Nelson já contou que amadureceu muito ao longo de seus primeiros filmes, e “Rio Zona Norte” alterou sua visão de cinema, porque teria sido o momento em que ele começou a se ligar de fato na importância da montagem do filme. Isso aconteceu especialmente na cena clímax, quando o Espírito (o personagem do Grande Otelo, um compositor de samba desconhecido) apresenta uma canção para a cantora Angela Maria. O montador, um portenho chamado Rafael Valverde, queria mostrar Angela Maria quando começava a acompanhá-lo, e Nelson percebeu que isso não era o mais importante, que era preciso mostrar a reação do Espírito. A discussão mexeu tanto com a cabeça dele que os três filmes seguintes de Nelson foram trabalhando na moviola (“Barravento”, de Glauber Rocha, "O Menino da Calça Branca", curta de Sérgio Ricardo, e "Pedreira de São Diogo", curta de Leon Hirzman, que fez parte de “Cinco Vezes Favela”).
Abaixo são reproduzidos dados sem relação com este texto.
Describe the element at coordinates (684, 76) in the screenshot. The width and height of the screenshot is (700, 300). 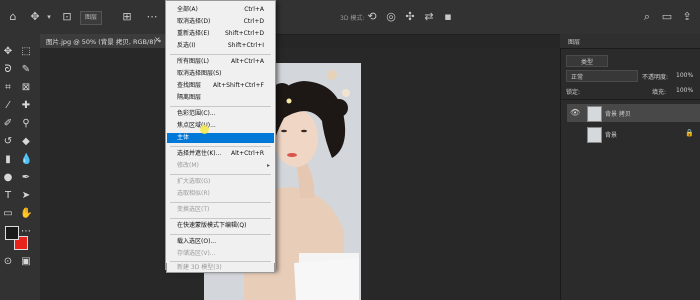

Nelson Pereira teve dificuldades com Grande Otelo, achava que ele se entregava muito nas cenas. Demais, até, para o olhar neo-realista do nosso amigo, que tratou de inventar soluções para obter uma interpretação mais seca do ator. No entanto, Nelson foi corajoso ao chamar o consagrado comediante das chanchadas para protagonizar seu drama, e foi muito feliz com seu gesto, Otelo está magnífico. Otelo já tinha feito muitos filmes sérios, como “Amei um Bicheiro”, mas era evidente a má vontade de parte da crítica e do público ‘bem-nascido’ com ele, que só voltou a trabalhar com alguém do chamado Cinema Novo dez anos depois, em “Macunaíma”.


Apesar de ter sido um fracasso de público e crítica, a simplicidade e grandeza de "Rio Zona Norte" ganhou vários fãs. David Neves e Joaquim Pedro achavam ser o melhor filme da carreira de Nelson Pereira. Neves, inclusive, chegou a escrever um carinhoso artigo sobre o filme na revista “Filme Cultura”, nos anos ’70, despertando a curiosidade dos seus pares e tirando o filme do esquecimento em que estava injustamente enterrado.
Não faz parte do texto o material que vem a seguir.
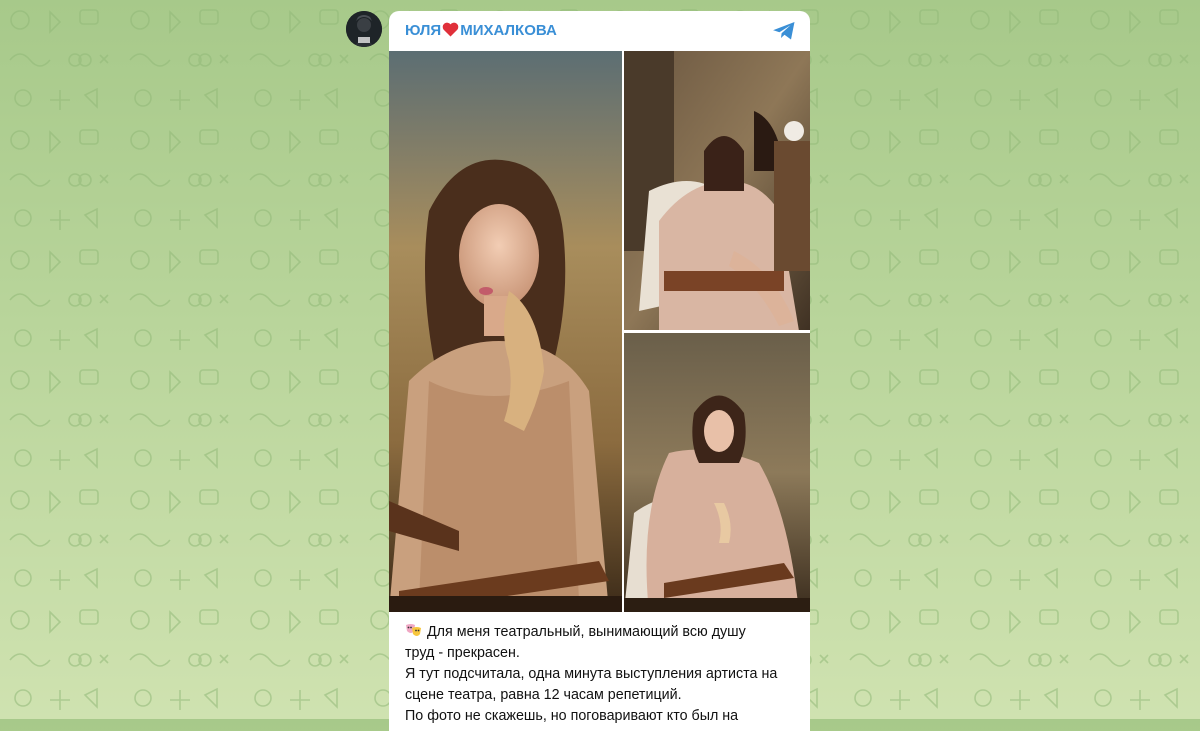  What do you see at coordinates (600, 31) in the screenshot?
I see `post-header: ЮЛЯ МИХАЛКОВА` at bounding box center [600, 31].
O filme é uma obra-prima, a cena do Otelo com a Angela Maria é uma das coisas mais lindas que eu já vi.

Lançaram há pouco tempo uma versão do Roteiro, com supervisão do Nelson, junto de versões do "Rio 40 Graus" e do "Amuleto de Ogum". Os textos que o Nelson escreveu nas introduções são fundamentais, riquíssimos, e na introdução ao "Rio Zona Norte" ele conta que fez o filme em homenagem aos sambistas brasileiros, e principalmente ao seu compadre Zé Ketti.
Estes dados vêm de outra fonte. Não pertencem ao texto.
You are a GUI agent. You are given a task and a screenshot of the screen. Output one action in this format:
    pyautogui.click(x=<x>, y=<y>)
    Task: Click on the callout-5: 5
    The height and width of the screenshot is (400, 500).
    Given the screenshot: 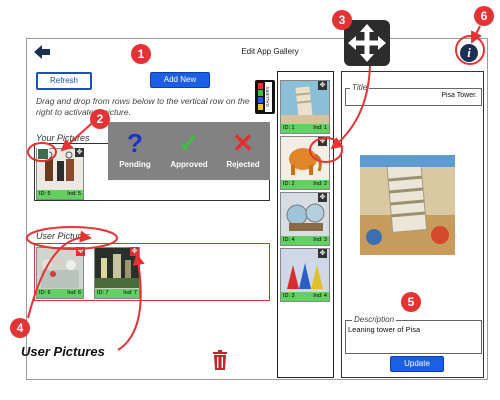 What is the action you would take?
    pyautogui.click(x=411, y=302)
    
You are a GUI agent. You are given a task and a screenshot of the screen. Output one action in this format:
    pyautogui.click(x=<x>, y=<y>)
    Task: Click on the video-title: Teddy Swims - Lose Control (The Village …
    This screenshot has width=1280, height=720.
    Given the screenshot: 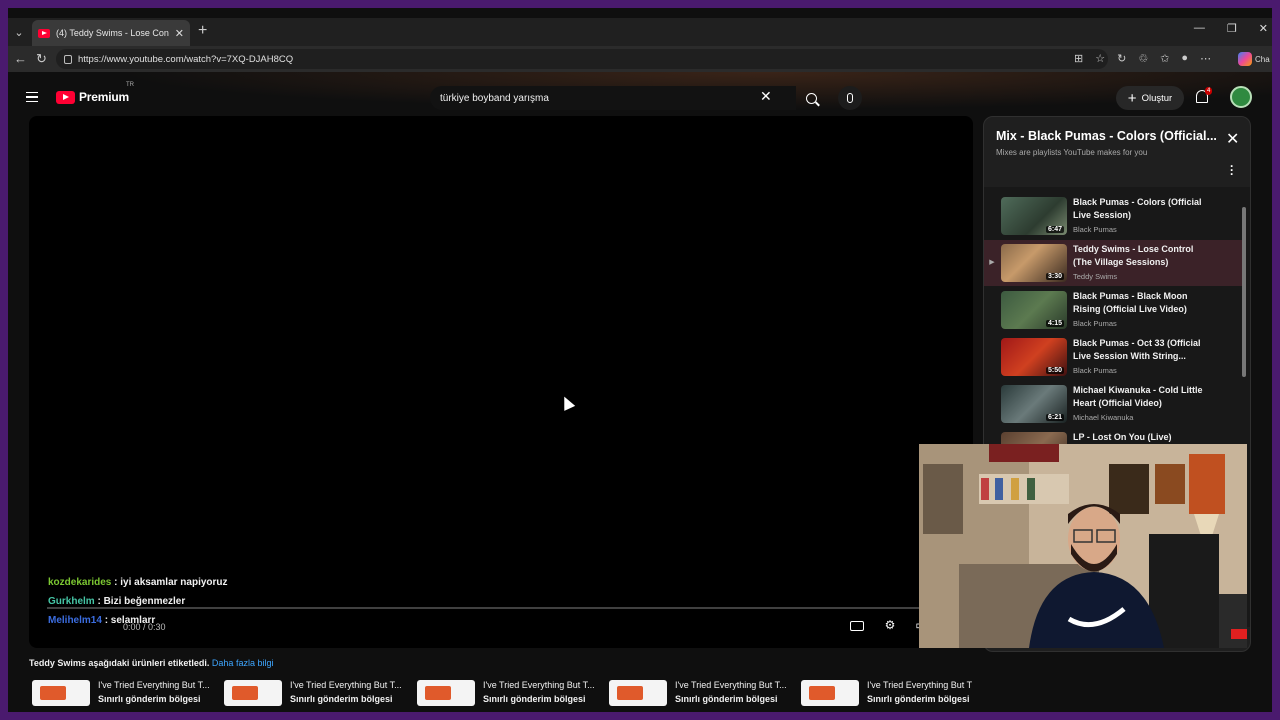 What is the action you would take?
    pyautogui.click(x=1134, y=256)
Nelson Pereira morou seis meses em Bento Ribeiro com Zé Ketti para conhecer seu cotidiano, até se sentir apto para escrever o roteiro. Contou uma vez que, já na época, não era muito seguro andar à noite na rua. Mas sempre que a barra parecia ficar pesada, Ketti começava a cantar: "Eu sou o samba/ A voz do morro sou eu mesmo sim senhor...". Era seu passaporte, ninguém lhe tocava. Ninguém faria mal ao samba em pessoa.

Quanto ao conselho inicial deste artigo, vale lembrar que a Riofilme e a Sagres relançaram o filme em vídeo recentemente, ele já havia sido lançado pela Manchete Vídeo, há mais de dez anos. Portanto, ele pode ser encontrado em locadoras de boa qualidade. Vale a pena catar. Ou, quem sabe, esperar que se dignem a lançar uma cópia nova em uma boa mostra.